Carolle Alarcon, gerente executiva da Coalizão, e Fernando Sampaio, líder do GT 10 Anos, explicam a importância de revisar prioridades para a próxima década

Desde 2015, quando a Coalizão Brasil foi fundada, muitas mudanças aconteceram no cenário nacional e internacional e dentro da própria rede. Por isso, uma reflexão sobre o que a Coalizão deve fazer para seguir contribuindo com cada vez mais assertividade para a agenda agroambiental tornou-se necessária – e a criação do Grupo de Trabalho (GT) 10 Anos foi o caminho para conduzir essa discussão de forma sistematizada e com agilidade.
O GT está elaborando um documento com recomendações relacionadas a prioridades, forma de atuação, governança e sustentabilidade financeira para a Coalizão nos próximos dez anos, ou seja, para o período de 2026 a 2035. Membros da rede podem enviar suas contribuições até o dia 13 de março preenchendo um formulário disponível neste link.
“A Coalizão sempre foi e segue sendo um espaço de convergência e advocacy, mas também se tornou um braço de implementação de políticas públicas em apoio ao governo, sendo demandada em diferentes frentes”, explica Carolle Alarcon, gerente executiva da Coalizão. “Então, passados dez anos, esse respiro e essa reflexão sobre a atuação são estratégicos para orientar nossos próximos passos.”
Para Fernando Sampaio, que lidera o GT 10 Anos, é importante avaliar como a Coalizão foi se organizando e estruturando ao longo dos anos e entender o que está funcionando bem, para que a rede possa continuar sendo relevante.
“Sabemos que o mundo não está agindo o suficiente para entregar resultados concretos na agenda de clima.
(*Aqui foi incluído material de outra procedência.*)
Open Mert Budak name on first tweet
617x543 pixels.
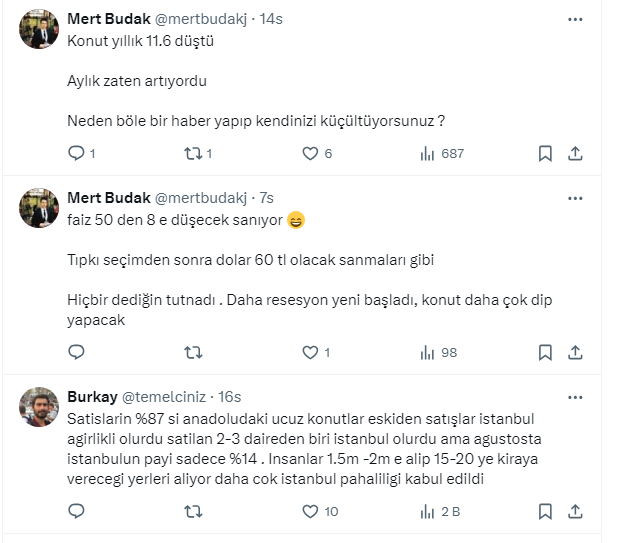click(x=108, y=19)
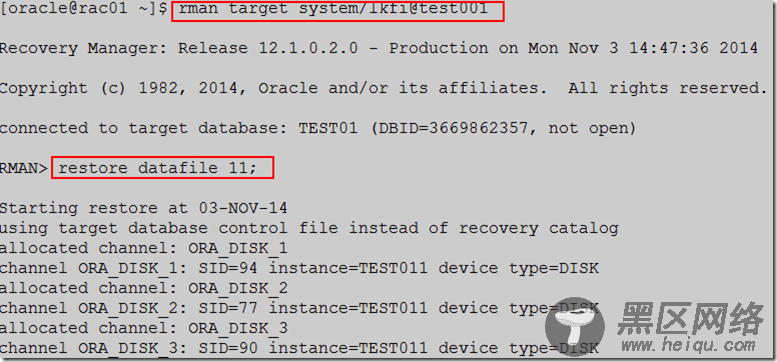Screen dimensions: 777x362
Task: Click the channel ORA_DISK_3 SID=90 line
Action: pyautogui.click(x=299, y=348)
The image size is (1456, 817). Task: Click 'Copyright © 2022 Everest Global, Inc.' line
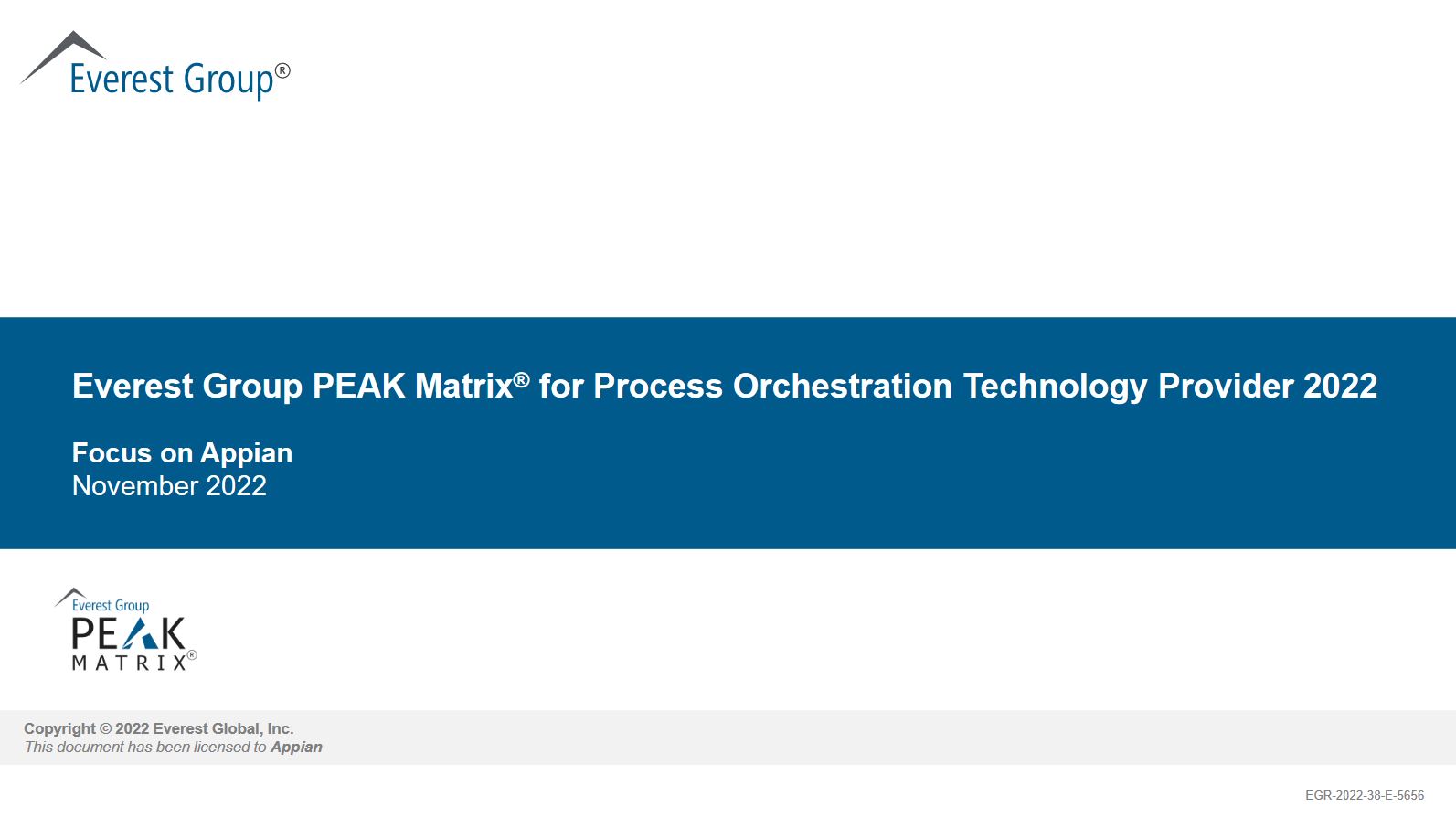[159, 728]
Há uma crise no multilateralismo e um cenário geopolítico completamente diferente do que era em 2015, ano da fundação da Coalizão. Isso traz a necessidade de repensar que tipo de atuação a rede pode ter no contexto global e no Brasil”, explica.
Um marco nas contribuições internacionais da Coalizão foi o lançamento, em setembro do ano passado, do documento “Propostas para uma transição climática global para o setor do uso da terra“, durante a Climate Week de Nova York. Nele, a rede enumerou uma série de ações que deveriam ser incorporadas ao combate à crise climática já a partir da COP 30, realizada dois meses depois em Belém, como o aumento de investimentos globais para o controle do desmatamento, a implementação de sistemas alimentares resilientes e o reconhecimento da bioeconomia como uma estratégia integrada às metas climáticas nacionais, as NDCs.
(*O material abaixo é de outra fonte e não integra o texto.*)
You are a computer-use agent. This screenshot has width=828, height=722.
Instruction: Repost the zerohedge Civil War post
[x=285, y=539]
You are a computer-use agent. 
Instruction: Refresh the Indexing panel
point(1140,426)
No âmbito doméstico, a Coalizão deve seguir atuando em suas pautas históricas, como a implementação do Código Florestal e o combate à ilegalidade na Amazônia.
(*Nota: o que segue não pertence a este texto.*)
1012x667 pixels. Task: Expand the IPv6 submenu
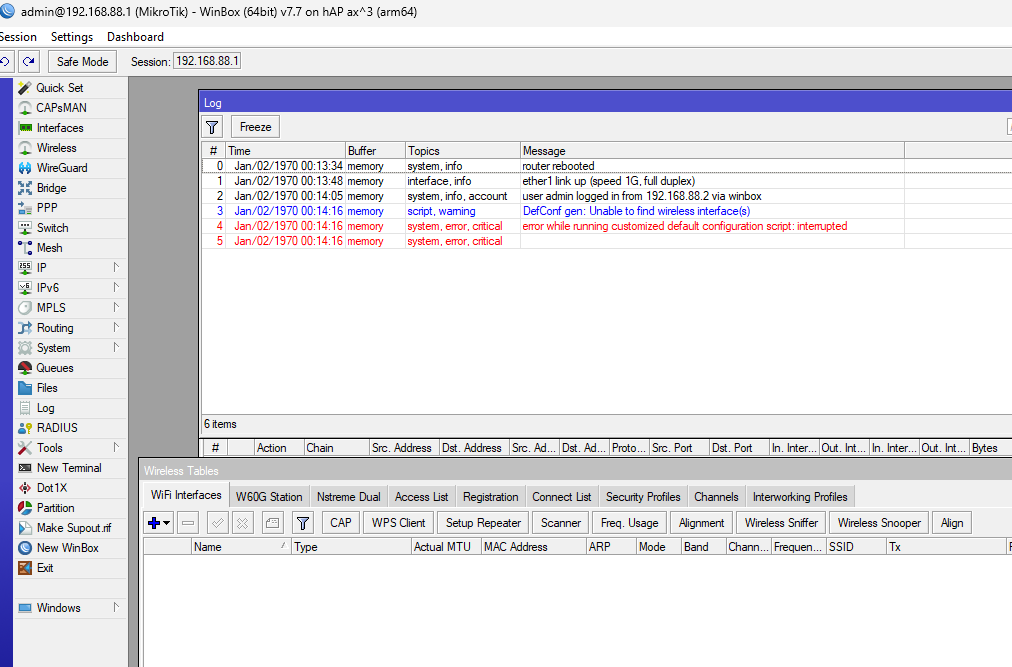(48, 287)

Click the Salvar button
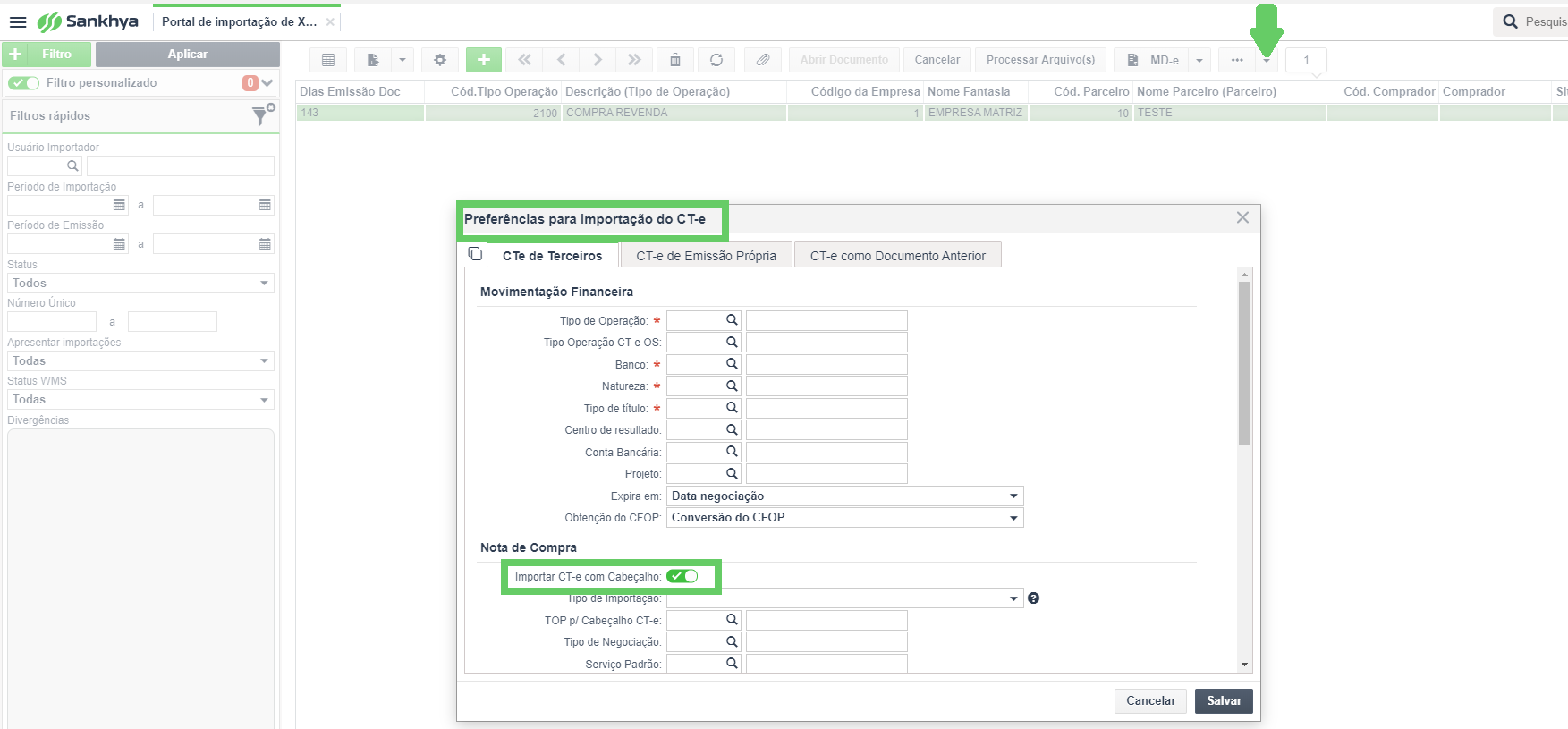click(1224, 700)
Em paralelo, segundo Sampaio, deve discutir se adota outras pautas que têm ganhado relevância nos últimos anos, como a transição energética, dada a liderança brasileira na produção de biocombustíveis e o seu papel crescente na agricultura. “A Coalizão precisa se antecipar a debates que inevitavelmente acontecerão”, destaca.
Para conduzir a facilitação das discussões do GT 10 Anos, a Coalizão contratou a consultoria Aflorar, especializada em processos colaborativos. Sua equipe, liderada pela diretora executiva Maria Piza, está conduzindo diagnósticos e entrevistas com fundadores da Coalizão e com referências nacionais e internacionais na agenda agroambiental.
“Há muita potência na produção histórica da Coalizão”, avalia Piza. “A forma como a rede foi lidando com diferentes governos e com as oportunidades que encontrou ao longo dos anos mostram um poder de resiliência, sem perda de força e impacto.”
A partir de sua pesquisa, das entrevistas e das reuniões e oficinas do GT, a Aflorar produzirá um documento com propostas de estratégia da rede para os próximos dez anos. A publicação será apresentada ainda este semestre e validada pelos Grupos Estratégico e Executivo, as principais instâncias de governança da Coalizão. O documento será divulgado a todos os membros do movimento na 1ª Plenária de 2026, em 3 de julho, em São Paulo.
Carolle Alarcon ressalta que as propostas não alteram os propósitos abraçados pela rede desde sua fundação. “O documento contribuirá para afiar o foco de atuação. Os fundamentos do Livro Verde e a da nossa visão de futuro continuam válidos”, assegura. “A ideia não é fazer menos, é fazer melhor e com mais impacto. E também ter uma rede que seja mais permeável à participação e engajamento.”